((

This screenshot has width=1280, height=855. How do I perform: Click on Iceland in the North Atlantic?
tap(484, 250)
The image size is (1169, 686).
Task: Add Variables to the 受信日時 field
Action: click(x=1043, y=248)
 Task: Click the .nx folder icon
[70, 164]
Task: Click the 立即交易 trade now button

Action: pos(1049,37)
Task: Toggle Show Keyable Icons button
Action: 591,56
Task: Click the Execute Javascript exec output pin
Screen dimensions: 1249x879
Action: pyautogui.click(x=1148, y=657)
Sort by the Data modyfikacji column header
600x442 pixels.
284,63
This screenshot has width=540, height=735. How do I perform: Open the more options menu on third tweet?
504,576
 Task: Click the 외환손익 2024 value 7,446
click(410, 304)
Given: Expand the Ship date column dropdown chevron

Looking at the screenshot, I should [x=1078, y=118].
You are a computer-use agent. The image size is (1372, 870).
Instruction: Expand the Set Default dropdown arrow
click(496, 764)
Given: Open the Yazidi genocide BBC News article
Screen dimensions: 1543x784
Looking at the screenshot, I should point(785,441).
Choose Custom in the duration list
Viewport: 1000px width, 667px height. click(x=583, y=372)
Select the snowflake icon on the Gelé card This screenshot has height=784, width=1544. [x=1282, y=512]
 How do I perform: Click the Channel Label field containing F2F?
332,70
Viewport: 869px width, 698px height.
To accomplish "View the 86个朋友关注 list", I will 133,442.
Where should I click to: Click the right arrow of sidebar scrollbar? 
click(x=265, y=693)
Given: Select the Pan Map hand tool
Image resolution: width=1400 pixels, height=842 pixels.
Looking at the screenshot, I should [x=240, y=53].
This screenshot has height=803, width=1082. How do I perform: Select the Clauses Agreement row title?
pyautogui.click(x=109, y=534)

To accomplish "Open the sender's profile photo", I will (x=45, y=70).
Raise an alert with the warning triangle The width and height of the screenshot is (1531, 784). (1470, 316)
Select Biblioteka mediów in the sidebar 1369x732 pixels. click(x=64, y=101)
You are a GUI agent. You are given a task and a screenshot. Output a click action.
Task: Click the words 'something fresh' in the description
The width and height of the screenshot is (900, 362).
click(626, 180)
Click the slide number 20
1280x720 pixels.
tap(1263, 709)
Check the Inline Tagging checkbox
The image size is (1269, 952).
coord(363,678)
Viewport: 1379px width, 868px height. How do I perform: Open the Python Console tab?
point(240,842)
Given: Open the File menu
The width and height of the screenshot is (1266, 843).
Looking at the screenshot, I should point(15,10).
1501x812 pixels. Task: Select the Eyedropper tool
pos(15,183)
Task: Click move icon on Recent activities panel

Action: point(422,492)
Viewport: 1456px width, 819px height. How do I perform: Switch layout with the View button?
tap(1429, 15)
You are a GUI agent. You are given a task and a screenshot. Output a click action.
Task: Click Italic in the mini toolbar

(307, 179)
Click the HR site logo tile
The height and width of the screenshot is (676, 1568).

))

• _STATED PROBLEM_: Put every line of the rows above into a two-column Markdown table headed Line number and Text. Number the lines in order and leave out the blank ones.

• _WRITTEN SOLUTION_:
| Line number | Text |
|---|---|
| 1 | This screenshot has width=1280, height=855. How do I perform: Click on Iceland in the North Atlantic? |
| 2 | tap(484, 250) |
| 3 | The image size is (1169, 686). |
| 4 | Task: Add Variables to the 受信日時 field |
| 5 | Action: click(x=1043, y=248) |
| 6 |  Task: Click the .nx folder icon |
| 7 | [70, 164] |
| 8 | Task: Click the 立即交易 trade now button |
| 9 | Action: pos(1049,37) |
| 10 | Task: Toggle Show Keyable Icons button |
| 11 | Action: 591,56 |
| 12 | Task: Click the Execute Javascript exec output pin |
| 13 | Screen dimensions: 1249x879 |
| 14 | Action: pyautogui.click(x=1148, y=657) |
| 15 | Sort by the Data modyfikacji column header |
| 16 | 600x442 pixels. |
| 17 | 284,63 |
| 18 | This screenshot has width=540, height=735. How do I perform: Open the more options menu on third tweet? |
| 19 | 504,576 |
| 20 |  Task: Click the 외환손익 2024 value 7,446 |
| 21 | click(410, 304) |
| 22 | Given: Expand the Ship date column dropdown chevron |
| 23 | Looking at the screenshot, I should [x=1078, y=118]. |
| 24 | You are a computer-use agent. The image size is (1372, 870). |
| 25 | Instruction: Expand the Set Default dropdown arrow |
| 26 | click(496, 764) |
| 27 | Given: Open the Yazidi genocide BBC News article |
| 28 | Screen dimensions: 1543x784 |
| 29 | Looking at the screenshot, I should point(785,441). |
| 30 | Choose Custom in the duration list |
| 31 | Viewport: 1000px width, 667px height. click(x=583, y=372) |
| 32 | Select the snowflake icon on the Gelé card This screenshot has height=784, width=1544. [x=1282, y=512] |
| 33 |  How do I perform: Click the Channel Label field containing F2F? |
| 34 | 332,70 |
| 35 | Viewport: 869px width, 698px height. |
| 36 | To accomplish "View the 86个朋友关注 list", I will 133,442. |
| 37 | Where should I click to: Click the right arrow of sidebar scrollbar?  |
| 38 | click(x=265, y=693) |
| 39 | Given: Select the Pan Map hand tool |
| 40 | Image resolution: width=1400 pixels, height=842 pixels. |
| 41 | Looking at the screenshot, I should [x=240, y=53]. |
| 42 | This screenshot has height=803, width=1082. How do I perform: Select the Clauses Agreement row title? |
| 43 | pyautogui.click(x=109, y=534) |
| 44 | To accomplish "Open the sender's profile photo", I will (x=45, y=70). |
| 45 | Raise an alert with the warning triangle The width and height of the screenshot is (1531, 784). (1470, 316) |
| 46 | Select Biblioteka mediów in the sidebar 1369x732 pixels. click(x=64, y=101) |
| 47 | You are a GUI agent. You are given a task and a screenshot. Output a click action. |
| 48 | Task: Click the words 'something fresh' in the description |
| 49 | The width and height of the screenshot is (900, 362). |
| 50 | click(626, 180) |
| 51 | Click the slide number 20 |
| 52 | 1280x720 pixels. |
| 53 | tap(1263, 709) |
| 54 | Check the Inline Tagging checkbox |
| 55 | The image size is (1269, 952). |
| 56 | coord(363,678) |
| 57 | Viewport: 1379px width, 868px height. How do I perform: Open the Python Console tab? |
| 58 | point(240,842) |
| 59 | Given: Open the File menu |
| 60 | The width and height of the screenshot is (1266, 843). |
| 61 | Looking at the screenshot, I should point(15,10). |
| 62 | 1501x812 pixels. Task: Select the Eyedropper tool |
| 63 | pos(15,183) |
| 64 | Task: Click move icon on Recent activities panel |
| 65 | Action: point(422,492) |
| 66 | Viewport: 1456px width, 819px height. How do I perform: Switch layout with the View button? |
| 67 | tap(1429, 15) |
| 68 | You are a GUI agent. You are given a task and a screenshot. Output a click action. |
| 69 | Task: Click Italic in the mini toolbar |
| 70 | (307, 179) |
| 71 | Click the HR site logo tile |
| 72 | The height and width of the screenshot is (676, 1568). |